The young woman begins to wail. Is it the nationality of the old man about to press his hoary head to her breast that escalates her fear and resistance? For the wailing now segues into powerful crying, and when the older woman, who might be her mother or maybe another wife of the father of her baby, tries to pull the veil from her face, the young woman snatches the child with feral swiftness and vanishes behind the curtain in a storm of tears and shouting. The man and older woman are quick to follow.

Can it be, after forty years, that the scene has again eluded him? There’s no doubt that the casting here is questionable.

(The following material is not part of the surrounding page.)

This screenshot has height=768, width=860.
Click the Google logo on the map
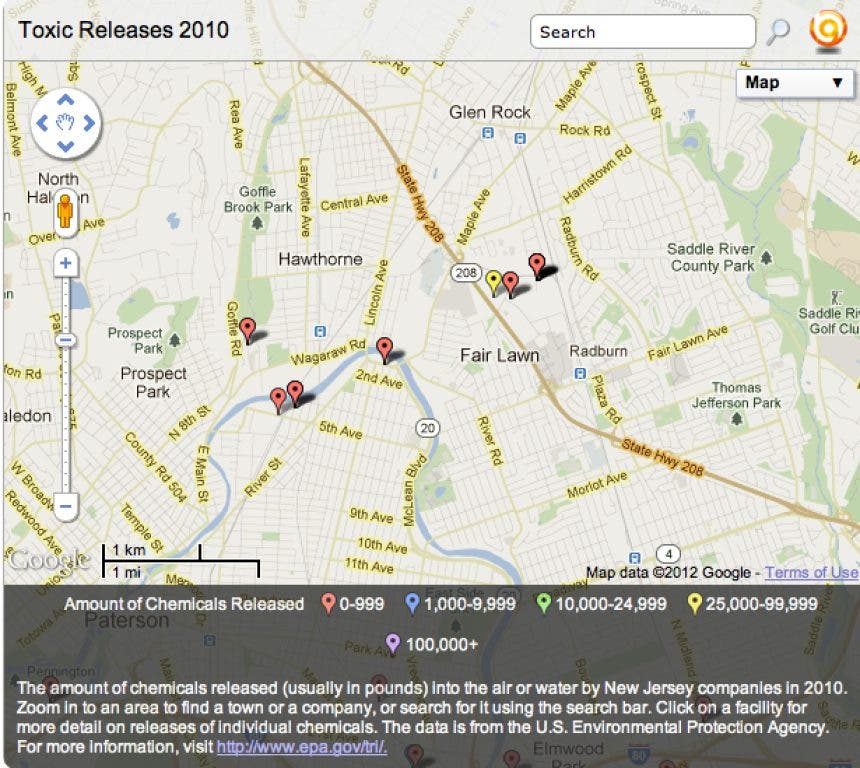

The money will alleviate genuine distress, but it cannot produce a credible, touching picture that enshrines a beautiful legend about a bold act of kindness. This is how it was with Ruth: a wise and experienced director knows that an actor cannot be forced to do something that contradicts his or her inner nature, even if the screenwriter believes he can bend the world to his will.

The shouting and weeping continue behind the curtain, and Moses, relieved, asks the photographer to free him from the handcuffs, dismantle the camera, take down the flash from the clothesline — in brief, to repeat what his father had done forty years before. Moses quickly takes off the skirt and puts his clothes back on. And to the utter astonishment of Manuel, he announces, “I am unwilling to force the young woman to remove the veil and thereby give offense to her faith. There’s no choice— you will have to find a more harmonious collaborator.” With a twist of irony, he adds: “Perhaps your forefathers were right after all when they believed that assumed identities are not to be trusted.”

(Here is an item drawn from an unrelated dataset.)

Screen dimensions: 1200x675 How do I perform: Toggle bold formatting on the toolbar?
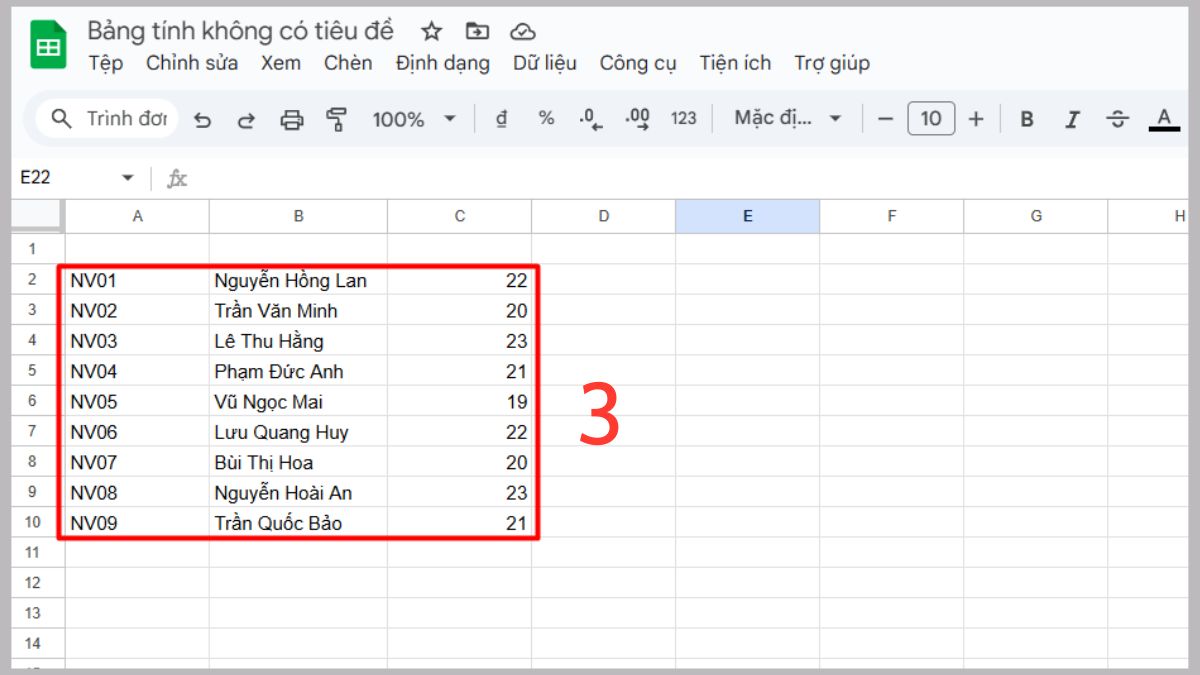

Even as Manuel’s expression protests Moses’ decision, the man returns. The young woman has asked that her eyes be covered when she nurses the Jew. He pleads with Manuel, pointing to his own face to show the boundary between hidden and revealed. “No, it’s impossible not to have the woman’s eyes in the shot,” says Moses emphatically, “but I don’t want to coerce her to expose them, so go tell her that we’re giving up and leaving.”

Manuel interprets. The man is shocked and angry. He seizes the Spaniard as if about to tear his clothes, then turns to Moses and shouts his disappointment in shrill Arabic. “But the money?” whispers Manuel to the director, in English. “Leave them something to alleviate the misery you see around you.” And Moses, with a dismissive wave and without hesitation, says, “Money is not the issue; he can keep what we’ve given him, to make up for the anguish we caused the woman and to save her from the abuse of that unhappy man. Please find me another woman, a free-spirited woman capable of looking straight at me with compassion and love. The prize has not been used up.”

4

THERE WAS NO hope of finding a taxi, but it was near dawn and the subway was running. They traveled one stop and emerged into the street to find that during the short ride, subtle signs of a new day had crept into the sky of the Spanish capital. Again Manuel refrains from unlocking the door of his mother’s house and rings for the housekeeper, who arrives barefoot in her bathrobe. “Is it over? The picture’s been taken?” she inquires, hoping the guests will leave this very day. “Not yet,” says Manuel, “they are staying until we find someone else more suitable.” Moses, of course, can only guess at their Spanish conversation, but he gathers that the housekeeper, like her employer, knows why he has returned to Spain.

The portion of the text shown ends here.